→ About this exercise
Below are entries. Reproduce exactly the lines between the line holding "トレーニングについて。 (874, 447)" and the line holding "Home (36, 99)", inclusive, and only those.

(Dataset entries)
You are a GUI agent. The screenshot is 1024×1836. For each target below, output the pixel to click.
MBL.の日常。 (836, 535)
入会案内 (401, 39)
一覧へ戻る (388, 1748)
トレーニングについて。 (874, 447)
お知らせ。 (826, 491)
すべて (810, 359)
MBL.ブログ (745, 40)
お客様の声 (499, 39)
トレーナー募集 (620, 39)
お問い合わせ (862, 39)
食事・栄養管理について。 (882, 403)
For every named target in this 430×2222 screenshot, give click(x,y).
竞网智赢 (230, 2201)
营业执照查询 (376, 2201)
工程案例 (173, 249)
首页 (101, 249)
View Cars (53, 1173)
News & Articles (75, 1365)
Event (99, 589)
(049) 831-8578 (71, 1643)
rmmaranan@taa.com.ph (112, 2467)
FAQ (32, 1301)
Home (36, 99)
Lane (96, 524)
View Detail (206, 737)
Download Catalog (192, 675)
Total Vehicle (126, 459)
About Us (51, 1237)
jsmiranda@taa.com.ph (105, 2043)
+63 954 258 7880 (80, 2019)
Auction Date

→ Problem solution
トレーニングについて。 (874, 447)
お知らせ。 (826, 491)
すべて (810, 359)
MBL.ブログ (745, 40)
お客様の声 (499, 39)
トレーナー募集 (620, 39)
お問い合わせ (862, 39)
食事・栄養管理について。 (882, 403)
For every named target in this 430×2222 screenshot, give click(x,y).
竞网智赢 (230, 2201)
营业执照查询 (376, 2201)
工程案例 (173, 249)
首页 (101, 249)
View Cars (53, 1173)
News & Articles (75, 1365)
Event (99, 589)
(049) 831-8578 (71, 1643)
rmmaranan@taa.com.ph (112, 2467)
FAQ (32, 1301)
Home (36, 99)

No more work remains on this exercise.